Publication language
Date published
10 Dec 2018
Research, reports and studies
Conflict, violence & peace, Development & humanitarian aid, Protection
Syria, Yemen, Iraq, Ukraine

What are the lessons learned with regard to the provision of humanitarian aid, the protection of civilians and humanitarian diplomacy in besieged areas, specifically Syria, Yemen and Iraq?

This rapid literature review examines the lessons learned in terms of providing humanitarian access and protection for civilians in besieged areas. The focus is on the following besieged areas: Syria (e.g. Raqqa, Aleppo, Deir-Ez-Zor and Eastern Ghouta), Hudaydah in Yemen and Mosul in Iraq. The recent literature is dominated by the conflict in Syria while there is very little in-depth analysis of humanitarian access in Hudaydah or Mosul. This review utilised grey literature produced by research organisations, Non-Governmental Organisations (NGOs) and humanitarian organisations as well as academic literature on humanitarian access. The findings reported in the literature were based on case study analyses which encompassed in-depth interviews with humanitarian actors and victims of conflict.
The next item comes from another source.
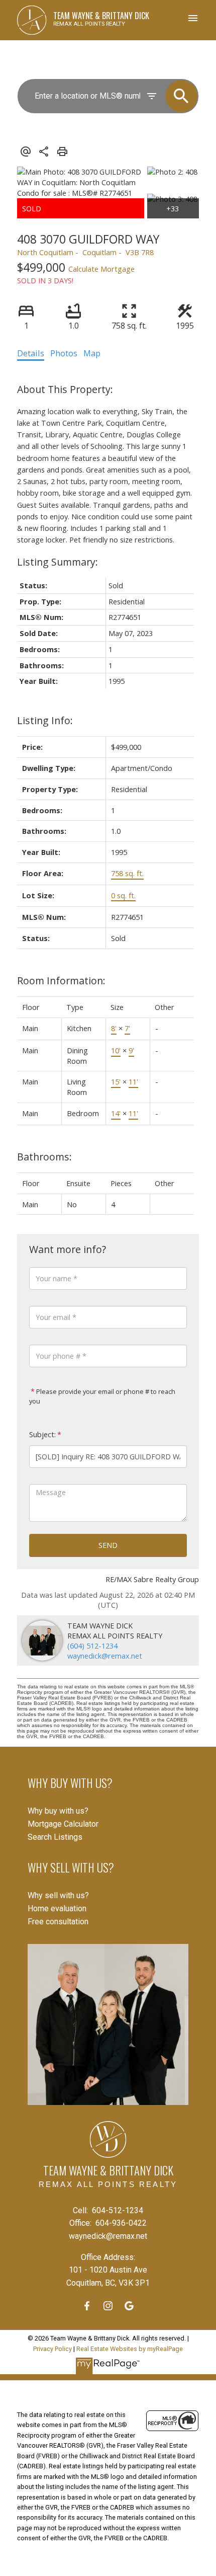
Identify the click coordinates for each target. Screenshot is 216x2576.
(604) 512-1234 (92, 1646)
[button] (86, 2305)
The Syrian conflict is distinct because of the notable presence of diaspora organisations and local humanitarian actors who are able to use their local knowledge and personal connections to gain access (Haddad & Svoboda, 2017). Consequently, the prominence of non-traditional, local humanitarian actors as providers of aid and access has grown in Syria. In contrast, the literature on humanitarian access in Yemen is focused on high level humanitarian diplomacy aimed at the Saudi coalition which is restricting access to Hudaydah port, the main conduit for food, fuel, aid and medical supplies (Coppi, 2018; WHO, 2018). Apart from one study of trauma units in Mosul this review did not find recent literature on humanitarian access in this area.